Le meurtrier d'Agnès Marin et ses parents renoncent au pourvoi en cassation

Les parents de Matthieu, 20 ans, condamné une nouvelle fois à la perpétuité en octobre pour le viol et l'assassinat d'Agnès Marin en 2011 en Haute-Loire, ont renoncé avec leur fils à un pourvoi en cassation, a-t-on appris mardi auprès d'une avocate du jeune homme.

Des messages et des fleurs sont déposés, le 21 novembre 2011, devant le domicile familial à Paris, d'Agnès, collégienne de 13 ans, violée et assassinée le 16 novembre par un lycéen de son établissement au Chambon-sur-Lignon.
Des messages et des fleurs sont déposés, le 21 novembre 2011, devant le domicile familial à Paris, d'Agnès, collégienne de 13 ans, violée et assassinée le 16 novembre par un lycéen de son établissement au Chambon-sur-Lignon. © AFP PHOTO MEHDI FEDOUACH
"Matthieu et ses parents ont décidé de ne pas se pourvoir en cassation, nous avons averti le parquet général et la partie civile", a déclaré à l'AFP Me Isabelle Mimran, confirmant une information du Monde. Rejugé en appel, à huis clos, devant la cour d'assises des mineurs de Riom (Puy-de-Dôme), pour le meurtre atroce d'Agnès Marin, Matthieu avait été condamné à la réclusion criminelle à perpétuité, peine rarissime pour le mineur qu'il était au moment des faits.

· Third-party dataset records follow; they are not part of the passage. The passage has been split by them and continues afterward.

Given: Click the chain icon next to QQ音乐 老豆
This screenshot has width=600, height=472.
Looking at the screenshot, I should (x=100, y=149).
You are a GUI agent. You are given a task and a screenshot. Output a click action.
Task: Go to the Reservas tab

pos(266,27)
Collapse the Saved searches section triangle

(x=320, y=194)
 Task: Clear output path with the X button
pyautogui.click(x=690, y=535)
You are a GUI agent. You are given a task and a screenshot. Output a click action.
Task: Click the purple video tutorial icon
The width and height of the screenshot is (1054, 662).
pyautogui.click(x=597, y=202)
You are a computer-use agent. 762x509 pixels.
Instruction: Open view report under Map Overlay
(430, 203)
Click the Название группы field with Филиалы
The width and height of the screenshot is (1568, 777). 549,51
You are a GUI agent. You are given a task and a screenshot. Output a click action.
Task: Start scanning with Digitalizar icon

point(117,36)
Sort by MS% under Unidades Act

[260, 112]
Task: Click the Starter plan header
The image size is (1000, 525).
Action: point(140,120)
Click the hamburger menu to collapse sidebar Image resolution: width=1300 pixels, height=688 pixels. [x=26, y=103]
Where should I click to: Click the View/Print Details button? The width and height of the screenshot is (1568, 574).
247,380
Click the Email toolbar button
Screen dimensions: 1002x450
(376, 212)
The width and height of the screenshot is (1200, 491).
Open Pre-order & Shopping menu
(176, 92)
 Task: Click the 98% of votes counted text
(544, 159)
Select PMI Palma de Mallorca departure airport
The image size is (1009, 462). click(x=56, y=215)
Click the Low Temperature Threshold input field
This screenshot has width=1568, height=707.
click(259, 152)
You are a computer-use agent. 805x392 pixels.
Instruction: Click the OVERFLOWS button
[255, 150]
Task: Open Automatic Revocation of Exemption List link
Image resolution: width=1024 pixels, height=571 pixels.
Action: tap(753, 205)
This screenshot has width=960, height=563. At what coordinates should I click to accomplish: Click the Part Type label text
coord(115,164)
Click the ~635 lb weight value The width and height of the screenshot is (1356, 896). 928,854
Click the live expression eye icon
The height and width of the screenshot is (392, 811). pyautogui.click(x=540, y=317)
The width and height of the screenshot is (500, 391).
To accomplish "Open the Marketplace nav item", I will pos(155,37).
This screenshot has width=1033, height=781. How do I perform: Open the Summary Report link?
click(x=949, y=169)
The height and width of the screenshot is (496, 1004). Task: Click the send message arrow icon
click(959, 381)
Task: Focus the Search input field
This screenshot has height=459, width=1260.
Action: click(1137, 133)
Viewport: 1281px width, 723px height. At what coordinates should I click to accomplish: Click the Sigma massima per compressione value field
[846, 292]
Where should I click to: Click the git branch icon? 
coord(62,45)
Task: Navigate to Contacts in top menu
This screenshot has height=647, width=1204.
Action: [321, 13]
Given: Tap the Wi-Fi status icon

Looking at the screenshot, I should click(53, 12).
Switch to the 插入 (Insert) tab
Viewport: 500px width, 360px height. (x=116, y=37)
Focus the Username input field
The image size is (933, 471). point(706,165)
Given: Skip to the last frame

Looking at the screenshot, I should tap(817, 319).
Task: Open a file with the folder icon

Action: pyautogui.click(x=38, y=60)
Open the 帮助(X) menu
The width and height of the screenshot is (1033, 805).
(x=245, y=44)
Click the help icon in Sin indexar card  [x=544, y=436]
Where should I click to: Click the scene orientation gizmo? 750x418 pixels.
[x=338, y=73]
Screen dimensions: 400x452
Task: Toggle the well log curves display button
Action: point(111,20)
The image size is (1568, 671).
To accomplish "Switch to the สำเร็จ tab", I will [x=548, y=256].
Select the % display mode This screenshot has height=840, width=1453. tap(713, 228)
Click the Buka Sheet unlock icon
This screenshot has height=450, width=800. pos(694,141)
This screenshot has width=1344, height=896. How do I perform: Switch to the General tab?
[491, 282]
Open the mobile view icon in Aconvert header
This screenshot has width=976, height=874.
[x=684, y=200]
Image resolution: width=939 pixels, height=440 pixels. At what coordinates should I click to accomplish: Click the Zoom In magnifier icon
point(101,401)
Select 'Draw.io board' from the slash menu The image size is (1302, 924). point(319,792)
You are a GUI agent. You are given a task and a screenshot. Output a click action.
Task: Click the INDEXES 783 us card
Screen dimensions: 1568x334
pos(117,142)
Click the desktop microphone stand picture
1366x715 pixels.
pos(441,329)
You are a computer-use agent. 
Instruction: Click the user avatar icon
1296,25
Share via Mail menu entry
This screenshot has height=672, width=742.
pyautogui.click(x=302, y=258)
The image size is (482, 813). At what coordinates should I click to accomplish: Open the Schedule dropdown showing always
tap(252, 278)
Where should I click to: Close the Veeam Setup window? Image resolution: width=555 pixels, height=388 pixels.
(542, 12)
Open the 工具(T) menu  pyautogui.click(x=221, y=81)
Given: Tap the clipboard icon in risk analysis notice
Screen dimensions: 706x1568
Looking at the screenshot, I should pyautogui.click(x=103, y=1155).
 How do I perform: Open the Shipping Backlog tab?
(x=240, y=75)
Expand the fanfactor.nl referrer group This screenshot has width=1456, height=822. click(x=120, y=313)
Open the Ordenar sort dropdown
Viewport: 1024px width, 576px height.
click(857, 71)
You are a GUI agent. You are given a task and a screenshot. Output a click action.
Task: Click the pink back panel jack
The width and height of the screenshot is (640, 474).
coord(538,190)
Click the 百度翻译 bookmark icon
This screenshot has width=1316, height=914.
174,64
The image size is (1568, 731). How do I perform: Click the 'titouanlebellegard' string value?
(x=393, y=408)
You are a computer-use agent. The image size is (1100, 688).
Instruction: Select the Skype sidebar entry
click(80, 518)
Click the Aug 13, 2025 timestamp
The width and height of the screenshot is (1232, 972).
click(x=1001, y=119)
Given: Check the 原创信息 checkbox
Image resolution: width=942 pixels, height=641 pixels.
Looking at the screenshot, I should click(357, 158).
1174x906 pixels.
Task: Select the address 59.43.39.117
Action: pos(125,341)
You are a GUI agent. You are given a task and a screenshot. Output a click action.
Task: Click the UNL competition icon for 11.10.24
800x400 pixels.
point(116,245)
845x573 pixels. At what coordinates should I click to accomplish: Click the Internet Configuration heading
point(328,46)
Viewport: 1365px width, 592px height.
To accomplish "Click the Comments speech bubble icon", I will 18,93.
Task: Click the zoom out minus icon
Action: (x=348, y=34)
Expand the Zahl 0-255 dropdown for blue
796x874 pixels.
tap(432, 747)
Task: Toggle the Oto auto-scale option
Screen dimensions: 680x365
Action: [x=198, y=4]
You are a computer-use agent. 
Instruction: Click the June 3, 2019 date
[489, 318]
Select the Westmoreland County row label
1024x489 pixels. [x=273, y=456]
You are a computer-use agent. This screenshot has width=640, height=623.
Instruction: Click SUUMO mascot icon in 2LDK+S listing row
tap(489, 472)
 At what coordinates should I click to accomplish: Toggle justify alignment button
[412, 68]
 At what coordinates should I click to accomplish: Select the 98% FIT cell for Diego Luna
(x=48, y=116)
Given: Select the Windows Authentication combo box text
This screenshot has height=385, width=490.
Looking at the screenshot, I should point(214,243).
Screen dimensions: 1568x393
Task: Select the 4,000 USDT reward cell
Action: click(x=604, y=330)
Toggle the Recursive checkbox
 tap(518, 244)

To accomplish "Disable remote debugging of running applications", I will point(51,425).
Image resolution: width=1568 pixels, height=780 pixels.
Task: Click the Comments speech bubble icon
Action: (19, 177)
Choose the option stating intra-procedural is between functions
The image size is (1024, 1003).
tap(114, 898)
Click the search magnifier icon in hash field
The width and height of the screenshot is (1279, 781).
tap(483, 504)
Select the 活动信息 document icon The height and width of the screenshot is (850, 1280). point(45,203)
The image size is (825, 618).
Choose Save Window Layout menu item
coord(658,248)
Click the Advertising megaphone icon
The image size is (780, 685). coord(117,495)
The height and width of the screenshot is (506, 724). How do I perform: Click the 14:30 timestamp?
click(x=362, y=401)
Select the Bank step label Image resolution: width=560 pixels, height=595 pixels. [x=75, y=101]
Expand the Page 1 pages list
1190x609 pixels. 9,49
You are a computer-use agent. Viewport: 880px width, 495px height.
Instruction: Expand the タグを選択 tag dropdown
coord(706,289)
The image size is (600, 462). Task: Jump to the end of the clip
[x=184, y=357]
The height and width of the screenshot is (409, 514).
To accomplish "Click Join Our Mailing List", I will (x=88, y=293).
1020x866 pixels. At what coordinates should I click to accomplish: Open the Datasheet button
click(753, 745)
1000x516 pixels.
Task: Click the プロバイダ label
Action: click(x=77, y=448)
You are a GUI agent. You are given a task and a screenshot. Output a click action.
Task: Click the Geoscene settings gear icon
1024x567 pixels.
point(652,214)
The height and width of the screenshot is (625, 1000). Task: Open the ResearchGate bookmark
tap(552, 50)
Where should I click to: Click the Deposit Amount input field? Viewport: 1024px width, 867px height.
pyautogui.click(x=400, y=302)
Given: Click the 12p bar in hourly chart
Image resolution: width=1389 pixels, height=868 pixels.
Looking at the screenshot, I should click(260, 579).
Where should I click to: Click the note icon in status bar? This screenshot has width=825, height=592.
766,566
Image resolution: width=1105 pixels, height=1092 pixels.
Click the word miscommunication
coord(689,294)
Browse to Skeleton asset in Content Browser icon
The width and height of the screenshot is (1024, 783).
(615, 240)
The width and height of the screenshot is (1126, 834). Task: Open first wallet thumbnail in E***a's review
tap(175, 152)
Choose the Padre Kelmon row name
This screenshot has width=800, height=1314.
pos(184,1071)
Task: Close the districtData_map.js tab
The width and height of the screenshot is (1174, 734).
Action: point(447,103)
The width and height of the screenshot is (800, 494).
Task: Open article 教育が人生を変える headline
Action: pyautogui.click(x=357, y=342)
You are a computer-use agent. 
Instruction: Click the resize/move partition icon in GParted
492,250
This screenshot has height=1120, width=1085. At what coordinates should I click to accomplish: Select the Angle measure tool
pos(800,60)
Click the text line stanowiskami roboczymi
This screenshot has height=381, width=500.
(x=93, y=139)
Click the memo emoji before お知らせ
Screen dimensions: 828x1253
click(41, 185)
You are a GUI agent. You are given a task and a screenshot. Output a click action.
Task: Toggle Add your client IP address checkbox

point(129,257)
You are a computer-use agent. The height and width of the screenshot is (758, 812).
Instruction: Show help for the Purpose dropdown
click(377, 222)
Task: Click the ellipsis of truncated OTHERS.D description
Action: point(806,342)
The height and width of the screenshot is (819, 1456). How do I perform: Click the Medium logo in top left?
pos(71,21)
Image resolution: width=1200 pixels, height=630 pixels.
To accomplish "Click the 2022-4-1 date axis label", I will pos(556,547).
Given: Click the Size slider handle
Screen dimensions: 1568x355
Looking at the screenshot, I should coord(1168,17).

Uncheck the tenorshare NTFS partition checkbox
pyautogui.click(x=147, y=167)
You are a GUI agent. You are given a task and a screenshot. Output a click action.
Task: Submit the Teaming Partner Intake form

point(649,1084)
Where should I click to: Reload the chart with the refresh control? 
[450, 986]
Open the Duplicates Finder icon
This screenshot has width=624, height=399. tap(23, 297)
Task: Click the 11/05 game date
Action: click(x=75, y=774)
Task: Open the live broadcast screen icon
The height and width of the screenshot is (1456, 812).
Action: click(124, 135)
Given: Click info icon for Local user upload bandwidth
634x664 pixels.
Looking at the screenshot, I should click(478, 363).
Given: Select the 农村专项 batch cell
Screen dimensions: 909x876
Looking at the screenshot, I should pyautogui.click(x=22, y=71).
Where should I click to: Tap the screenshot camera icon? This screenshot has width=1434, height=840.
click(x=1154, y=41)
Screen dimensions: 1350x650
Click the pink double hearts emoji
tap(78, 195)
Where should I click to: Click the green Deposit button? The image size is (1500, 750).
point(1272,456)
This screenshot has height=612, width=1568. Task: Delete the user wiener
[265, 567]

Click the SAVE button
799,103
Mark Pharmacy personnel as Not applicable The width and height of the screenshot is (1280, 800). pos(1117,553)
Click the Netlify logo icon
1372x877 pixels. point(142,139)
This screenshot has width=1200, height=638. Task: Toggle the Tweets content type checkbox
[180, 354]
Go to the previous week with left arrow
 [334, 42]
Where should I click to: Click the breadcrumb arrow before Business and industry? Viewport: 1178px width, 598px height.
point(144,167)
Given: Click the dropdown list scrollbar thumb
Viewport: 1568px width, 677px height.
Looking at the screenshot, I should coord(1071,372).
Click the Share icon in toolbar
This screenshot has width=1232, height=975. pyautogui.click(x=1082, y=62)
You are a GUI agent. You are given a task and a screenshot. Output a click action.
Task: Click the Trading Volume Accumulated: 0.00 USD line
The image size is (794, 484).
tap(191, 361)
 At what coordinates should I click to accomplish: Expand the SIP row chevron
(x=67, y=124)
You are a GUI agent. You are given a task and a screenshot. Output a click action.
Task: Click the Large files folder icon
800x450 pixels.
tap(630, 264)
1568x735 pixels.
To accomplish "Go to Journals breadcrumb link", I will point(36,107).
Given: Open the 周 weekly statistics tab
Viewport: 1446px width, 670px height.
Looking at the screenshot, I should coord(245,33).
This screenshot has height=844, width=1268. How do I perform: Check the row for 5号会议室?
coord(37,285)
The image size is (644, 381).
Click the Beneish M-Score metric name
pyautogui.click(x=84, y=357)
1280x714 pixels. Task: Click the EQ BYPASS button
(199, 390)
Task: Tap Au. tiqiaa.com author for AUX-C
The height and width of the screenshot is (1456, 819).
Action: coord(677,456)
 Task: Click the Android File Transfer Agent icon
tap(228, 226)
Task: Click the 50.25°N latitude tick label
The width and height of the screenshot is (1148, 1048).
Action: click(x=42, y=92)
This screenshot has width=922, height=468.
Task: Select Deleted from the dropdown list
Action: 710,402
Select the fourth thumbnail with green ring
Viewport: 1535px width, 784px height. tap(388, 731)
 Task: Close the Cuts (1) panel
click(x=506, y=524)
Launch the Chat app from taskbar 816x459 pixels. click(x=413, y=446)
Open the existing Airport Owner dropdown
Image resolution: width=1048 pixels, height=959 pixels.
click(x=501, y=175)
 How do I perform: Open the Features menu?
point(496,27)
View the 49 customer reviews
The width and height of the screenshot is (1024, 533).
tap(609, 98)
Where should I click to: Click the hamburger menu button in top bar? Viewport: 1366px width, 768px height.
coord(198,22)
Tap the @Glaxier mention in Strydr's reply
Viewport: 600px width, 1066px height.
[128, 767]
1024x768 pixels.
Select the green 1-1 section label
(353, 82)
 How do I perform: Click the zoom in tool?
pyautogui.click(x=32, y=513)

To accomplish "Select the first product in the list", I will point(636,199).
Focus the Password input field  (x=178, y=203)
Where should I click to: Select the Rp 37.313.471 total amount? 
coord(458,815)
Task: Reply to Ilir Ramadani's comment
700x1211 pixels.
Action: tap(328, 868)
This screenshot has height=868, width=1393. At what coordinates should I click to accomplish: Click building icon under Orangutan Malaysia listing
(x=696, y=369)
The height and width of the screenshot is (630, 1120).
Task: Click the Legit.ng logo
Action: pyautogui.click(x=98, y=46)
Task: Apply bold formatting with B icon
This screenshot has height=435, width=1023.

Les jurés avaient ainsi confirmé le verdict prononcé en première instance par la cour d'assises du Puy-en-Velay, tout en l'assortissant d'un suivi socio-judiciaire avec injonction de soins.

"Nous avions inscrit le pourvoi en cassation dans le délai légal des cinq jours après le verdict, mais ensuite nous avons décidé de ne pas le soutenir, c'est-à-dire de ne pas envoyer de mémoire, ce qui laisse l'arrêt de la cour d'appel définitif", a précisé Me Mimran. Une des raisons de ce renoncement a été l'injonction de soins, que ne prévoyait pas la première condamnation, et la volonté d'éviter un éventuel troisième procès, selon la même source. 

Le 18 novembre 2011, le corps carbonisé d'Agnès Marin, 13 ans, élève de troisième au collège-lycée Cévenol, établissement privé du Chambon-sur-Lignon, avait été retrouvé dans une forêt alentour sur les indications de Matthieu. Outre des violences sexuelles, l'autopsie avait révélé 17 coups de couteau. Le jeune homme avait intégré le collège Cévenol, qui a depuis fermé ses portes, dans le cadre d'un contrôle judiciaire strict après quatre mois de détention provisoire pour le viol, un an avant, d'une autre jeune fille dans le Gard.